Saudi Arabia foresees 2011 budget deficit of 40b riyals
December 21, 2010 - 0:0
Saudi Arabia predicts a budget deficit of 40 billion riyals ($10.7 billion) next year as the Arab world’s largest economy invests to create jobs and reduce its dependence on oil.
The government expects to spend 580 billion riyals, 7 percent less than this year, the Riyadh-based Finance Ministry said on its website Monday.Revenue is expected to fall 26 percent to 540 billion riyals.
Saudi Arabia, the world’s largest oil supplier, is seeking to reduce an unemployment rate that is as high as 43 percent for Saudis between the age of 20 and 24. The government in August announced a five-year, $384 billion development plan focusing on education, housing and transportation.

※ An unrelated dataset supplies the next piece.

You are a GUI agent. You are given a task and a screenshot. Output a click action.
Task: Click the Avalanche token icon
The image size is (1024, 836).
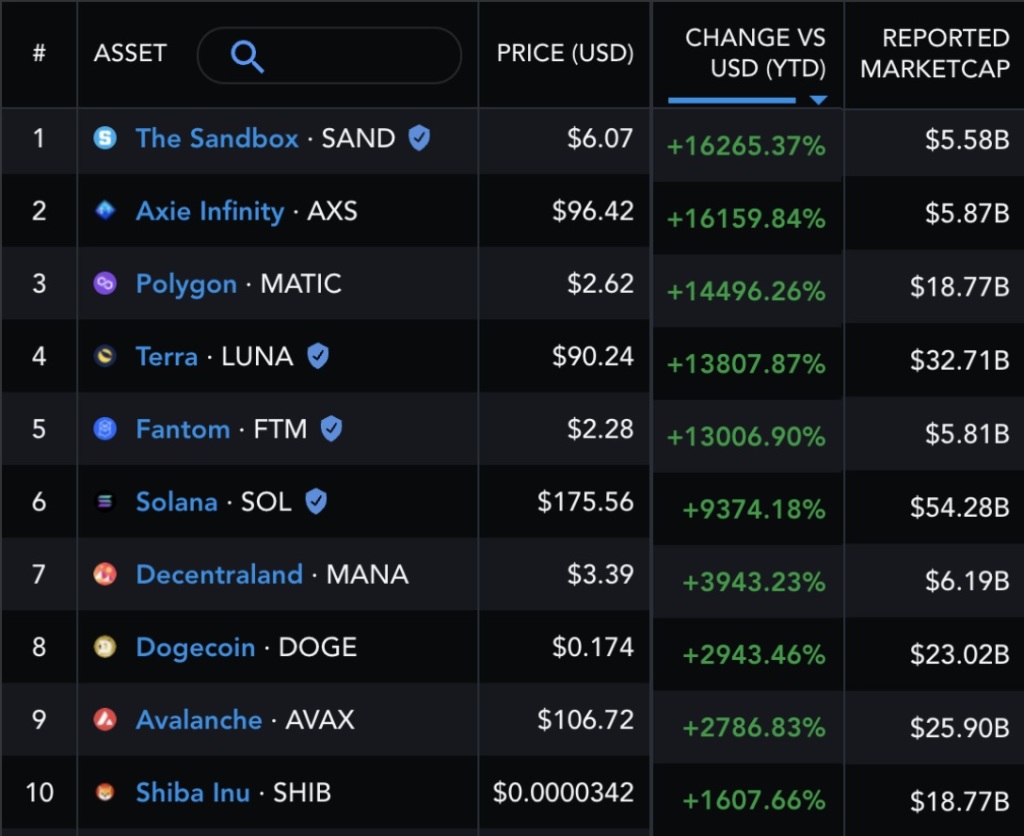click(x=106, y=720)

The extra spending doesn’t mean “any change in terms of fiscal permissiveness,” Jarmo Kotilaine, chief economist at Riyadh-based NCB Capital, said in a telephone interview. “They are able to do this because oil prices have been trending up.”
Crude has risen more than 20 percent this year, to about $88 a barrel.
The ministry didn’t say what price it forecast when preparing next year’s budget.
Saudi Arabia can produce 12.5 million barrels of oil a day, and has been pumping only about two thirds of that amount since global demand dried up in the wake of the financial crisis.
The country had a fiscal surplus of 108.5 billion riyals this year, the ministry said, compared with the 70 billion-riyal deficit foreseen in the budget announced a year ago.